4) Agreed.  I assume you are very good but have not had the pleasure of meeting you.
5) Agreed. Thus my response.  

Jeff


----------



## Kenpodoc

rmcrobertson said:
			
		

> There's a fundamental misunderstanding, here, of what terms like, "creativity," and "spontaneity," mean in kenpo.
> 
> Here's a couple of things they do NOT mean: a) making up something on the fly that completely differs from what you've learned before; b) going completely outside the kenpo system; c) simply modifying what you've already learned.
> 
> The, 'equation formula," really, isn't a serious mathematical formula--it's more like a metaphor for the idea of recombining the bits and pieces that you have available, if you're well-taught; if you prefer, it's  like some of the formulae you see in anthropology/sociology/folklore journals, where they're trying to map out the underlying structures from which people, or their societies, or their literatures and arts, generate what appears to be, "new," and "creative," texts of one wort or another.
> 
> If you prefer, think of games of poker: the underlying deck's always the same, there are certain rules for what's a meaningful hand, or play, and rules for what's not meaningful. One is creative to the extent that one plays a good hand, understands the rules, bets wisely, has a decent grasp of odds, evaluates opponents well.
> 
> It's NOT that you keep introducing new cards out of nowhere (yes, poker can have wild cards, but these are  still embedded in the basic deck and the rules for playing hands), or suddenly discover brand new rules. Even weird variations of poker are only variations on the same old basic games.
> 
> I think it's a fundamental, serious misunderstanding to call some of the stuff I've seen on these forums, "new," or, "innovative," or  creative." It's really just one thing or another that advanced practitioner has figured out--which is, of course, more than fine--but then turned around and started teaching as something new and innovative. Nope; not usually.
> 
> Look at the discussion of "Glancing Lance." The Big News about changing the technique, so far as I can see, is simply upgrades within the "original," technique itself. There is one exception to this--an error; a poster says that the tech starts with stepping back to 6:00 in response to a kinfe thrust twoards 6:00, when the basic kenpo wiring says, get off line....and it looks to me as though some of the "changes," which follow are logical outcomes of that starting error. But others are in fact simply minor, perfectly-reasonable, effective variations on the base technique. Which I've seen before. Or blundered into myself.
> 
> The flaw in the reasoning, in other words, certainly isn't in claiming that something works when it doesn't. it'll work. And it isn't in claiming that this is, "more effective;" it probably is. The flaw is in claiming that this is now the One Right Way, and in teaching students so that their ability to be "innovative," becomes limited.
> 
> I think some folks have it backward. Being rigorous about, "the ideal," isn't what limits you. Being  merely, "creative," is what does it--because without the solid ideal, you have no template from which to generate what's new.

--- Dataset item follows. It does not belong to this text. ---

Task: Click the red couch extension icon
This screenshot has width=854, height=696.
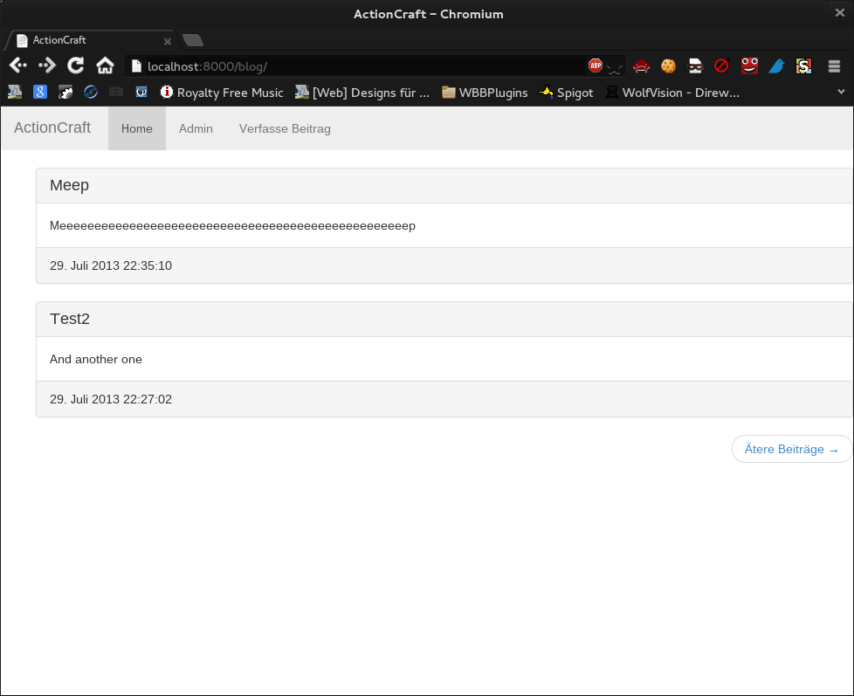Action: [641, 65]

Agreed (in general). Extensions don't work without solid basics and without solid ideal entries.  Counterpoint training in no way changes this.  In my experience the extensions add to the ability to express one's self in kenpo.  They introduce new movements and new twists on movements.  Being merely creative is not what counterpoint training is about.  The training is merely one more way to help students to learn how to move spontaneously and not to freeze when confronted by new movement.  Fighting is by its own nature messy. The training has recieved approval by Huk Planas, Lee Wedlake, Frank Trejo and others.  You don't have to like the drills, but I'm offended when it is suggested that Zach does not know Kenpo because he's looking for ways to help train students to be better.  

Jeff


----------



## Dark Kenpo Lord

Kenpodoc said:
			
		

> 1) When you stated that he did not understand the system.
> 2)He did devise a useful set of training drills. You don't like them, that's fine, just don't disparage what others find useful.
> 3)Perhaps I misunderstood you, but it appeared that you disparaged Zachs system of training students to respond spontaneously to changes in an opponents response.
> 4) Agreed. I assume you are very good but have not had the pleasure of meeting you.
> 5) Agreed. Thus my response.
> 
> Jeff


1)This is what I said, if Zach fits the paradigm then so be it.  I never mentioned his name in my statement, you only interpreted it that way.

I've found the reason people alter the system is because they don't understand it. I can honestly say I've felt the same way about many of the same issues with Kenpo when my knowledge of it was limited (notice the past tense). As I gained more insight I'm starting to see what Mr. Parker saw when he created them, and why he left us with the curriculum outlined in Book 5 of II. Extensions are not fantasy, nor are they designed for a particular technique as many of the extensions are interchangeable. 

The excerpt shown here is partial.